Clean Up the Raspberry Bed
Raspberry canes are biennial, meaning they grow one year, flower and fruit the second, then die. Fall is the time to prune out the dead two-year-old canes that have finished fruiting. Dispose of them in a landfill or by burning to get rid of any potential overwintering pests and diseases. It's also a good time to thin out the remaining canes, removing weak ones and any closer than 6 inches apart.
Move or Divide Peonies
Fall is the time to divide or move peonies in your garden or plant bare-root plants from mail-order nurseries. Make sure the reddish buds on the rhizome are no more than 1 1/2 to 2 inches below the soil surface or your peony may produce leaves, but no flowers. Peonies resent disturbance and it may take two or three seasons for a newly moved or planted peony to begin blooming again.
Bolster Your Blueberries
Keep your blueberry bushes vigorous with fall applications of sulfur to enhance soil acidity and soybean meal to provide organic nitrogen. Now is also a good time to renew the layer of mulch around the plants. A 3 inch thick layer will conserve moisture and keep down weeds.

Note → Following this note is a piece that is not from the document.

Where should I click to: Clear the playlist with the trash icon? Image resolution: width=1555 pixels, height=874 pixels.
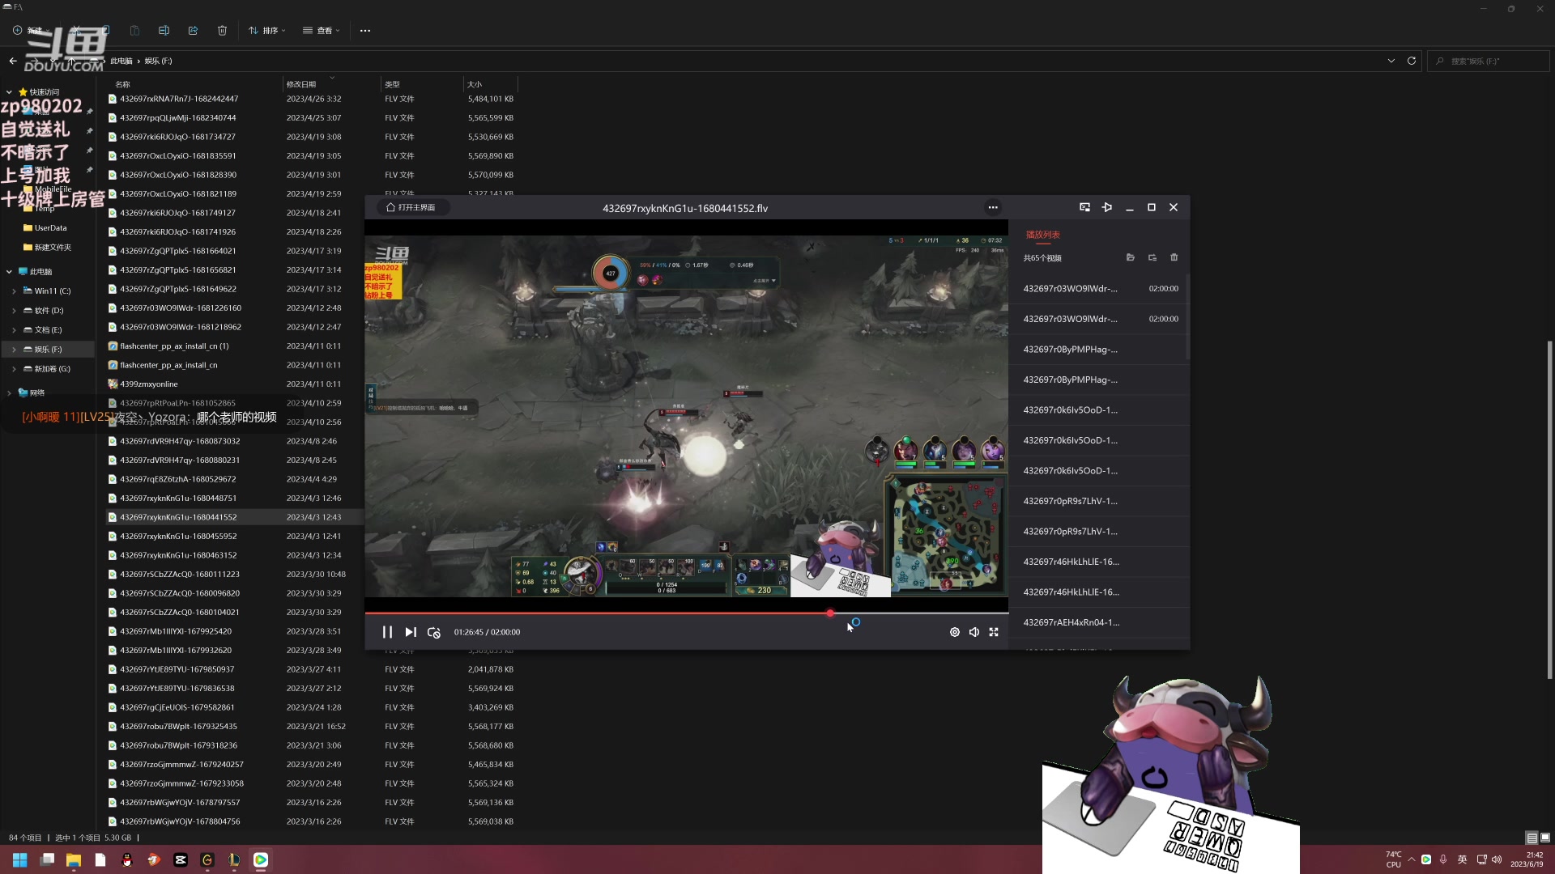point(1174,257)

Take Cuttings of Tender Plants
Take cuttings of tender perennials such as coleus, sweet potato vine and geranium to have vigorous, young plants to adorn your windowsills this winter. Make cuttings about 4 inches long, remove the leaves at the lowest node (where the leaves attach to the stem) and then re-cut the stems about 1/2 inch below the node. Stick the cuttings individually into 2 1/2 inch pots of moist, free-draining potting medium and enclose the containers in a plastic bag with a few holes poked in for some ventilation. Keep the container in a bright spot out of direct sun and start checking for root growth after about a week. You'll know roots have formed if, when you tug gently on the cutting, you feel some resistance. Once roots have formed, take off the plastic bag. When they've grown a good root system, repot the baby plants into 4 inch pots.
Plant Grass Seed
Now is the best time to plant a new lawn from seed or fill in bare spots in an existing lawn. The new grass will grow vigorously in the cooler, wetter weather of fall and many competing annual weeds will be killed by fall frosts.